Jean avait les larmes aux yeux en les entendant ainsi se quereller.


XVI


Après le dessert, M. Muller fit du café et madame Lamy rangea les tasses sur la table.

Et tout en prenant le café, on se mit à causer.

— Quelle joie, Lamy, disait M. Muller, si le petit monde pouvait comme ça se réunir un peu plus souvent autour d’un bon dîner pour apprendre à se connaître et à s’aimer !

— Oui, la terre ne s’en porterait que mieux, fit M. Lamy, en lapant du bout de la langue une goutte qui tremblait au fond de son verre.
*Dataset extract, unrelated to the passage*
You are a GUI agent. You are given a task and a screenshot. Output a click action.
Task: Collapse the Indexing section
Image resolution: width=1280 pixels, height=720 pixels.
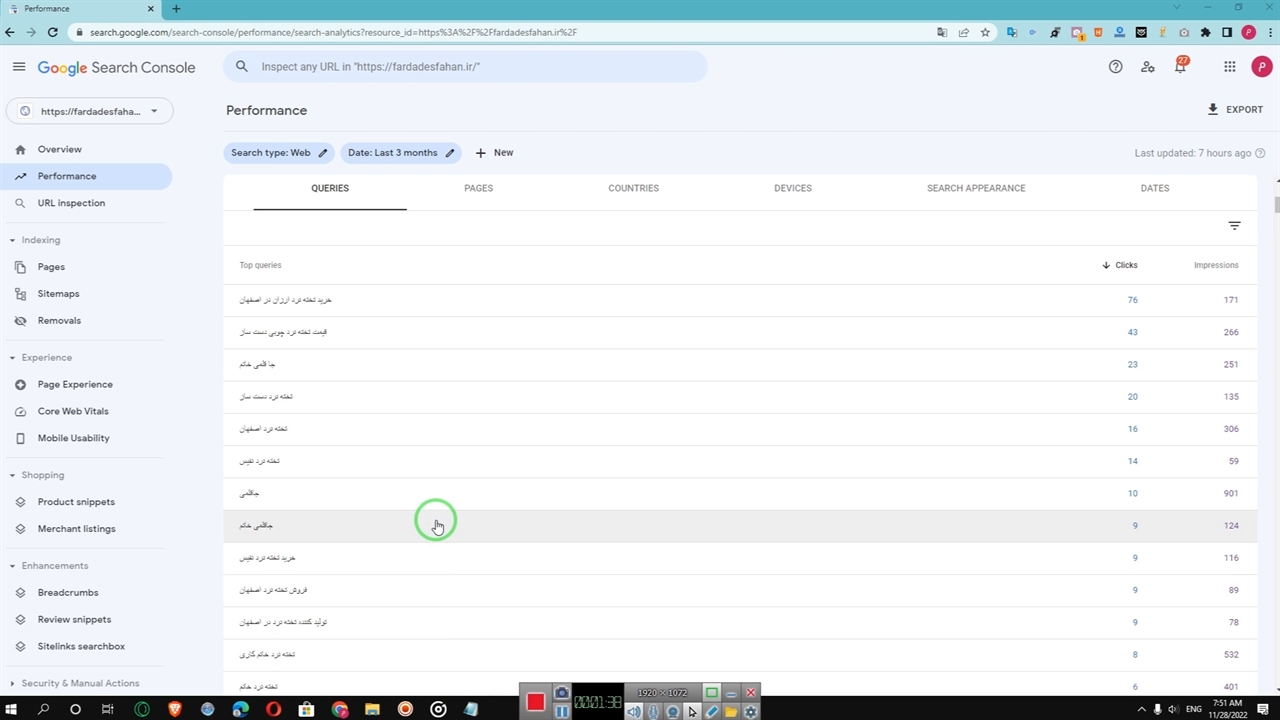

Madame Lamy s’était levée avec mystère, regardant à droite et à gauche si elle n’était pas vue, et elle alla prendre dans le coin de l’armoire une bouteille à demi pleine qu’elle y avait cachée. Et elle se disait en même temps :

— Voici le moment de leur faire goûter quelque chose de ma façon. J’ai bien fait d’intercepter cette bouteille tout à l’heure et de la mettre en réserve pendant qu’ils causaient entre eux. Il y reste quatre bons verres avec lesquels je vais leur préparer du vin chaud.

Elle prit aussi dans l’armoire un demi-citron qu’elle coupa par tranches, jeta une pelletée de charbon sur le feu, et quand la flamme fut bien claire, mit dessus un poêlon, après y avoir versé le vin et le citron.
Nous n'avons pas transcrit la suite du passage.